*** DATASET RECORDS ***

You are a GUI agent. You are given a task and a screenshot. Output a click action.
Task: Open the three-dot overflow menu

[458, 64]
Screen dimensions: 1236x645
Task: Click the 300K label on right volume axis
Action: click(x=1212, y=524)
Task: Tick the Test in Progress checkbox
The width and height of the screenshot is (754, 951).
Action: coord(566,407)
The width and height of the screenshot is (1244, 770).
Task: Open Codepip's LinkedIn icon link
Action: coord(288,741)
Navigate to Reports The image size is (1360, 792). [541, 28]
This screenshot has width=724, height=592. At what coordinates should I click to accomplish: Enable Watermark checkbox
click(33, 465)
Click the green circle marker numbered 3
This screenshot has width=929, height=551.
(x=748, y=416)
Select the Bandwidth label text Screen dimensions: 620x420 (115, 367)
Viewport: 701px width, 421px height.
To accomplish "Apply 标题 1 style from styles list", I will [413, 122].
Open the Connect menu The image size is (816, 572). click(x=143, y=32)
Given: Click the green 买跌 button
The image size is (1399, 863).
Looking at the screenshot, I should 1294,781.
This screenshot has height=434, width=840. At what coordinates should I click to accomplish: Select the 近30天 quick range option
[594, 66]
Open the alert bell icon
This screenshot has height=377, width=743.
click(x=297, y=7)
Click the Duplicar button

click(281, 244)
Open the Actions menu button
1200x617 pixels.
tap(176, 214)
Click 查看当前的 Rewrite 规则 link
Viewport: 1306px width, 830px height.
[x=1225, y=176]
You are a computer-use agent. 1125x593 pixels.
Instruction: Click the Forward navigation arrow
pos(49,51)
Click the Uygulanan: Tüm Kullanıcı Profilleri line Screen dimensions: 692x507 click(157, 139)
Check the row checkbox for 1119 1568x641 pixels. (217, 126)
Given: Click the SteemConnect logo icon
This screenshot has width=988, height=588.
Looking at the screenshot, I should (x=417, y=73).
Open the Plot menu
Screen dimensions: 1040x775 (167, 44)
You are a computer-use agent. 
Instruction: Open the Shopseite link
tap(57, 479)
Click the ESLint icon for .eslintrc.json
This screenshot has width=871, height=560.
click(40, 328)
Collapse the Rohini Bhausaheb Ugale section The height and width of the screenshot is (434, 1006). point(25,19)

***

• **TASK PROMPT**
Wherever the string "computer" appears in a line above, copy that line.

• **YOUR SOLUTION**
You are a computer-use agent. 1125x593 pixels.
You are a computer-use agent. 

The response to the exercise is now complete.